- [Excerpt provided]

Nanomanipulation and EBSD Analysis of Microelectronic Gold Wire

With the increasing trend towards miniaturization in microelectronic devices, a strong structural understanding of materials at the nanoscale is becoming a requirement for the fabrication of reliable products.

Nanoscale failure analysis usually requires a focused ion beam (FIB-SEM) along with nanomanipulation tools, to extract specific regions of interest. Structural and analytical characterization of these lift-outs is normally performed in a TEM. This is a complicated analysis procedure, and there are restrictions on the size of area which can be examined.

Alternatively, for these applications, the technique of electron backscatter diffraction (EBSD) can be applied either in FIB-SEM or FEG-SEM fitted with EBSD systems.

This article describes a method of combining Oxford Instrument's OmniProbe tools and AZtec EBSD system for the manipulation and analysis of a 5µm diameter gold microelectronic wire sample.

Gold Wires

Junctions on micro-electronic devices are often made using gold wires in a range of sizes. The grain size distribution and the crystallographic texture of the wires have an impact on the electrical and lifetime properties of the devices in which they are used. Therefore, it is very important to understand and control these parameters to enhance the performance and the reliability of these devices.

- [Stored data]

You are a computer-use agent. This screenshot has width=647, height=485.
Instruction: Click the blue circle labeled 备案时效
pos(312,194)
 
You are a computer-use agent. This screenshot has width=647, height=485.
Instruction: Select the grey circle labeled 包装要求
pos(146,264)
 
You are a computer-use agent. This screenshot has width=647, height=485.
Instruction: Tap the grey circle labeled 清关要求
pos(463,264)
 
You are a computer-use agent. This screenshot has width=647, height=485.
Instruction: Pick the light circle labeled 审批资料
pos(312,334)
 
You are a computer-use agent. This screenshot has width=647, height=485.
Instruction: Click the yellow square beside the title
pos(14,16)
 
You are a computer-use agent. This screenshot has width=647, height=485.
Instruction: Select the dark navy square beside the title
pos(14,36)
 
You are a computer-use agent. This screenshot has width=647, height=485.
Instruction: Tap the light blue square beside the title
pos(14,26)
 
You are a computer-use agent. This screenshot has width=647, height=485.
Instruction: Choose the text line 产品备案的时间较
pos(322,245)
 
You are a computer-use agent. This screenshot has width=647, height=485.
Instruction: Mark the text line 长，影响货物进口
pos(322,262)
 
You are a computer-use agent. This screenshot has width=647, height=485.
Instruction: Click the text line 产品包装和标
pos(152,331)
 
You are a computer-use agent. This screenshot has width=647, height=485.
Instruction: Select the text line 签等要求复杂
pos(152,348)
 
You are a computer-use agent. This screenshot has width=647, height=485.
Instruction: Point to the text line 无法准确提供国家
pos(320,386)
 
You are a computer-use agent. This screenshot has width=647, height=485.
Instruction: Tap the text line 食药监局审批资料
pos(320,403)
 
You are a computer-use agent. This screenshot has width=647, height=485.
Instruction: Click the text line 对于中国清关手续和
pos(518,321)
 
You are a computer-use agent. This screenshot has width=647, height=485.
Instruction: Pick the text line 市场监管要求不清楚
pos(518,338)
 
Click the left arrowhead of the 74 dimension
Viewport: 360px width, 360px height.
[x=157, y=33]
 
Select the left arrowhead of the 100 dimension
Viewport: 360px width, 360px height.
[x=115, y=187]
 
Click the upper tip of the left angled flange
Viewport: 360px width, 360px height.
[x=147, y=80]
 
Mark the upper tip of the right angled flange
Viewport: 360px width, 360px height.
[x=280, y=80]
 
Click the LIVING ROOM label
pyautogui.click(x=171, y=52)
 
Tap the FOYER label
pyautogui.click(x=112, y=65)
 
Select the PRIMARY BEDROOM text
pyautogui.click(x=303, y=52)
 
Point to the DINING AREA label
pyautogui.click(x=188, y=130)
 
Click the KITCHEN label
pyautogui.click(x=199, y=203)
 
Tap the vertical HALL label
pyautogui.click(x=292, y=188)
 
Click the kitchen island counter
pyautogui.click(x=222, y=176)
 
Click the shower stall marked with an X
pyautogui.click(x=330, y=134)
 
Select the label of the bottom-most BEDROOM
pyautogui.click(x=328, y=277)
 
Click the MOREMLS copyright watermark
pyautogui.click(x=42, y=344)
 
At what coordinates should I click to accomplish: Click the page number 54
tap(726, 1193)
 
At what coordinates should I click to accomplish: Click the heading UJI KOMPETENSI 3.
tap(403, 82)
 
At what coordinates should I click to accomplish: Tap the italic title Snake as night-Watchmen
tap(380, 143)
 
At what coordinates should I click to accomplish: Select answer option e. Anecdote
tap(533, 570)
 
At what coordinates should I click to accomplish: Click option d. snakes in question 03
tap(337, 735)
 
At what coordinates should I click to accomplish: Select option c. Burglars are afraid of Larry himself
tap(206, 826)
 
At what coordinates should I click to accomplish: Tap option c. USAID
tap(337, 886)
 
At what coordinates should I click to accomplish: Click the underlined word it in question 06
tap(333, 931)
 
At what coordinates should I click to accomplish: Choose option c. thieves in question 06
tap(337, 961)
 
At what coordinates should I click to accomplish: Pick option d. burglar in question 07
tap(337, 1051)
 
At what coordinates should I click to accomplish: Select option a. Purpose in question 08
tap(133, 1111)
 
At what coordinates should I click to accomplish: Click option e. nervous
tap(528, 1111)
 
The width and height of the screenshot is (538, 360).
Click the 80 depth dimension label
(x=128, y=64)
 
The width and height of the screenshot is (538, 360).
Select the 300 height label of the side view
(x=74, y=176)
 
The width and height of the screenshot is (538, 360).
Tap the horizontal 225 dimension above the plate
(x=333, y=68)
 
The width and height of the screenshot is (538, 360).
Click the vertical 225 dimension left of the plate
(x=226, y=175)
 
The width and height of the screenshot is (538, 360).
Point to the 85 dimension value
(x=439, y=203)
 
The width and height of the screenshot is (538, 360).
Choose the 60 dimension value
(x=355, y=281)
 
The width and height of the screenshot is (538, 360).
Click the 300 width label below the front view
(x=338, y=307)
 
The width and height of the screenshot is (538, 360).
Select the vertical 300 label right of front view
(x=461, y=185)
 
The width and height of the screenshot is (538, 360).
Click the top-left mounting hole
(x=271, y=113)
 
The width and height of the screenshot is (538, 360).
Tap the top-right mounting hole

- [Do this]
Type out the part of the gold wire article above from "Nanomanipulation and EBSD" to "of reliable products.".

- [Complete response]
Nanomanipulation and EBSD Analysis of Microelectronic Gold Wire

With the increasing trend towards miniaturization in microelectronic devices, a strong structural understanding of materials at the nanoscale is becoming a requirement for the fabrication of reliable products.